Content starts

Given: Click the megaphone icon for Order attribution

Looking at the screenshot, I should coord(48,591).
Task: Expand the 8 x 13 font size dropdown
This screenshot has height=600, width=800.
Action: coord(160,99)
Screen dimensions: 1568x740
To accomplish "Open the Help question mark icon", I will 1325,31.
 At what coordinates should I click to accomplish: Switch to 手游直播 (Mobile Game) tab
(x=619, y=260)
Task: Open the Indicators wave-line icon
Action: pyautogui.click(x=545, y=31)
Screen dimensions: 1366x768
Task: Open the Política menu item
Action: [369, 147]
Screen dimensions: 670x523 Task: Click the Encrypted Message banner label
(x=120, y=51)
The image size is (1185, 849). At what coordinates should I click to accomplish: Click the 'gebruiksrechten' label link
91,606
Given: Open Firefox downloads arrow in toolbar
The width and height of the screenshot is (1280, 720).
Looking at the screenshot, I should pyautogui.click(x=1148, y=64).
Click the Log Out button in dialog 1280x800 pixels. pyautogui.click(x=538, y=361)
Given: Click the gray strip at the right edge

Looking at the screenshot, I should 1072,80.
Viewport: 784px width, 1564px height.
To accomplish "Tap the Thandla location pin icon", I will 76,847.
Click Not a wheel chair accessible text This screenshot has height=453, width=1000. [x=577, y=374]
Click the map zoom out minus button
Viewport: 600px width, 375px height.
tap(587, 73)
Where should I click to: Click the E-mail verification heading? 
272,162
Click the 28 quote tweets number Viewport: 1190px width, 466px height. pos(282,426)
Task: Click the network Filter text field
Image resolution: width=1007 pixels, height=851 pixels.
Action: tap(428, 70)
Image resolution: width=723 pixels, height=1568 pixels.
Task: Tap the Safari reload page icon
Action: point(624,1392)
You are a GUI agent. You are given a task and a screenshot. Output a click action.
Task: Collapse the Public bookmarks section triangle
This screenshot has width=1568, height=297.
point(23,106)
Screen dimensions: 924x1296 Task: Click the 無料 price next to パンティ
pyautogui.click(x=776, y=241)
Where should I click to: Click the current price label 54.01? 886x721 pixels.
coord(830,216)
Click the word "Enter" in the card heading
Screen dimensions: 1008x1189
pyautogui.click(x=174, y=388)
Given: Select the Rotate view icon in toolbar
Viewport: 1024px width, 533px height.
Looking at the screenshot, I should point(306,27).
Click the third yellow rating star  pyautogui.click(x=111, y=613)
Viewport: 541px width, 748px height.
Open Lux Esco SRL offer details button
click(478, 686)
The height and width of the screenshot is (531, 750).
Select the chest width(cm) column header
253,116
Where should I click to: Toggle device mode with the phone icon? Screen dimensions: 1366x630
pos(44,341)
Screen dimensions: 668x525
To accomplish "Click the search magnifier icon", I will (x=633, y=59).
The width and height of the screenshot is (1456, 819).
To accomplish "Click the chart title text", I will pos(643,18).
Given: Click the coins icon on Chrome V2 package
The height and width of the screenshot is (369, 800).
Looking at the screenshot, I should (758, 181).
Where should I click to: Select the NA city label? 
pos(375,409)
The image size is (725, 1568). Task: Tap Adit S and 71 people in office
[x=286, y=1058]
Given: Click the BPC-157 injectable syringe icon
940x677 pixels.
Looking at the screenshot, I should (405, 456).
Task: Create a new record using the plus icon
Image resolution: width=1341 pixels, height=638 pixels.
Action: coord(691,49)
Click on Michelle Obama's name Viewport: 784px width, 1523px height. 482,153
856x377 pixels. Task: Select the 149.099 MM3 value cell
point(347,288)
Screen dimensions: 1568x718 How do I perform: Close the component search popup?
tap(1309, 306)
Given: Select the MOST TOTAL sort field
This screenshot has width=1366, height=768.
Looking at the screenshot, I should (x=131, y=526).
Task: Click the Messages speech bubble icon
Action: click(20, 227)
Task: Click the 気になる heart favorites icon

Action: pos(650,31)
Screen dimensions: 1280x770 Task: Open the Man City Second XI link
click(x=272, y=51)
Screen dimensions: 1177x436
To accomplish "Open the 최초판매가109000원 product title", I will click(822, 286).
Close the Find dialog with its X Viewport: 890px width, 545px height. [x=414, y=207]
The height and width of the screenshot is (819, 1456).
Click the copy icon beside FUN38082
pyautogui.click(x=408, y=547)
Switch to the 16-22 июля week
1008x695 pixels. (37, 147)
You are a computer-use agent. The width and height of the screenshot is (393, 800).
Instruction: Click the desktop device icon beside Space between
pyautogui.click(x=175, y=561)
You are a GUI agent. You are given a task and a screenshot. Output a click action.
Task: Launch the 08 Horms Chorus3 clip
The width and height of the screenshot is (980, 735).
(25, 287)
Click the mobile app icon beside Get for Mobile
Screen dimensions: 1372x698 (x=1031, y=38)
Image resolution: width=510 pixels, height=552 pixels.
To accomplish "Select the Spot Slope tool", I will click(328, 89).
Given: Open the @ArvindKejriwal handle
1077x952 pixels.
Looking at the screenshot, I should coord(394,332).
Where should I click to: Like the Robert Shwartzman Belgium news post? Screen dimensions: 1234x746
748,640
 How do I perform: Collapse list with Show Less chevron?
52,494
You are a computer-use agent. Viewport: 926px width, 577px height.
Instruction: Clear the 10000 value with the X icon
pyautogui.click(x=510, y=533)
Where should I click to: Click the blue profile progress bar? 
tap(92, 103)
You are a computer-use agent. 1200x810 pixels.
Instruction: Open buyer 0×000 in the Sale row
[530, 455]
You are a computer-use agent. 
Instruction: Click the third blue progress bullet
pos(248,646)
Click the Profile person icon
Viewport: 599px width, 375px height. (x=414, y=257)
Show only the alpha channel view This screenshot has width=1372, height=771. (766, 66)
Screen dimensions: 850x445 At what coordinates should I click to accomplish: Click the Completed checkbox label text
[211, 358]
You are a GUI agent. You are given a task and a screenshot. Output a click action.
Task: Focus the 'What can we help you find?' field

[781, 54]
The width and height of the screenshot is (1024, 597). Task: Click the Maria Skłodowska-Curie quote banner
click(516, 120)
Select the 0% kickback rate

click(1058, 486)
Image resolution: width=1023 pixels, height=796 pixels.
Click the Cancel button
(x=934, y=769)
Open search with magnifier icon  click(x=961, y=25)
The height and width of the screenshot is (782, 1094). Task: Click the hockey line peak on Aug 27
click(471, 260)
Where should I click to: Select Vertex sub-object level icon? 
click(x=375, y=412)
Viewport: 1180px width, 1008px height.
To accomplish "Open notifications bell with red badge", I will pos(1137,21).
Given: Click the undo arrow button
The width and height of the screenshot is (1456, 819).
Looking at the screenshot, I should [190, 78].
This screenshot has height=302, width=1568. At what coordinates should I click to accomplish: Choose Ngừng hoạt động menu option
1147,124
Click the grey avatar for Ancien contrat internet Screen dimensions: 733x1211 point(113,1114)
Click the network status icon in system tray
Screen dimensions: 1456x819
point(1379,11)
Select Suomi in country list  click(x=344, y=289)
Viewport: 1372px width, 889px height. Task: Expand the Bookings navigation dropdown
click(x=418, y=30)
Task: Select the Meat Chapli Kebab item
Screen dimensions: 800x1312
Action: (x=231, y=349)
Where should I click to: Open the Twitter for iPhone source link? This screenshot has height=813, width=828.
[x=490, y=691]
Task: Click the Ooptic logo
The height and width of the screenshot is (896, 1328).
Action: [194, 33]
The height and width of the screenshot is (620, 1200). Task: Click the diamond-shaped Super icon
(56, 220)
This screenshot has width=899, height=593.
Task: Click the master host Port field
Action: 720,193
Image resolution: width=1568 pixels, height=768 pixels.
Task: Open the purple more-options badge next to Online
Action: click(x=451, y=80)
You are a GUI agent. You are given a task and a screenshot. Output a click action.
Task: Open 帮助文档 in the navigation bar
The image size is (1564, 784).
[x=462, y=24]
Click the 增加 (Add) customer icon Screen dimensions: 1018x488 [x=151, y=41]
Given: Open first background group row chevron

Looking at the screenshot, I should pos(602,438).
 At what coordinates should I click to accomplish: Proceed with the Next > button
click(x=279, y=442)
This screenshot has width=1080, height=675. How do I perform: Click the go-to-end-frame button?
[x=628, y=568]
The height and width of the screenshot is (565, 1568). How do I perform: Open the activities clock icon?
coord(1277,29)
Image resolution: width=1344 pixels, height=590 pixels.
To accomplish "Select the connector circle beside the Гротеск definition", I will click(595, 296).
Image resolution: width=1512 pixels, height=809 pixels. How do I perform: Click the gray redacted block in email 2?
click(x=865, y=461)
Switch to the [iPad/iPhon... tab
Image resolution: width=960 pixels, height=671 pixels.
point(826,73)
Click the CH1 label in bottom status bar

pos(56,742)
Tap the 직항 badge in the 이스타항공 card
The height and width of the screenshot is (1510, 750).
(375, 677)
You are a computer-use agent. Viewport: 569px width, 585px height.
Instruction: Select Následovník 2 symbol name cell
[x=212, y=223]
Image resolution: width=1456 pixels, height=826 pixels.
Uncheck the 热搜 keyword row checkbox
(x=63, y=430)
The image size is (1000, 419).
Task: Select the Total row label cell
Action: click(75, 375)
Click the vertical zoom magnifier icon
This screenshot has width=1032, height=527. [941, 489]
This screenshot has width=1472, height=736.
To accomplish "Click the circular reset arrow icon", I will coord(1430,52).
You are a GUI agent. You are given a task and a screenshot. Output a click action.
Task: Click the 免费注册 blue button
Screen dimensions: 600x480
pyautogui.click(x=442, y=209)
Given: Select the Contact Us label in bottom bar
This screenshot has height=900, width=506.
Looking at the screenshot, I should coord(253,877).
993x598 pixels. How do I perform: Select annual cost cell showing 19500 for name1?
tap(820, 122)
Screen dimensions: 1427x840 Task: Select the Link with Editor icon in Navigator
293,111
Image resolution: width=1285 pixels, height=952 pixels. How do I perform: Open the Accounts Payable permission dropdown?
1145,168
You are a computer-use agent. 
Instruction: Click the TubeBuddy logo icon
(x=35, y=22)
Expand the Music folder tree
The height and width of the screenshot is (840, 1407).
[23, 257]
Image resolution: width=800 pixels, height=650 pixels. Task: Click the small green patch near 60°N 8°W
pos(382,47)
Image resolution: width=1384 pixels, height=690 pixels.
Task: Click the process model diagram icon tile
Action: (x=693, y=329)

Content ends

What is being asked
Copy, from the lines above, each one that holds "network".

Response below
Task: Click the network Filter text field
Click the network status icon in system tray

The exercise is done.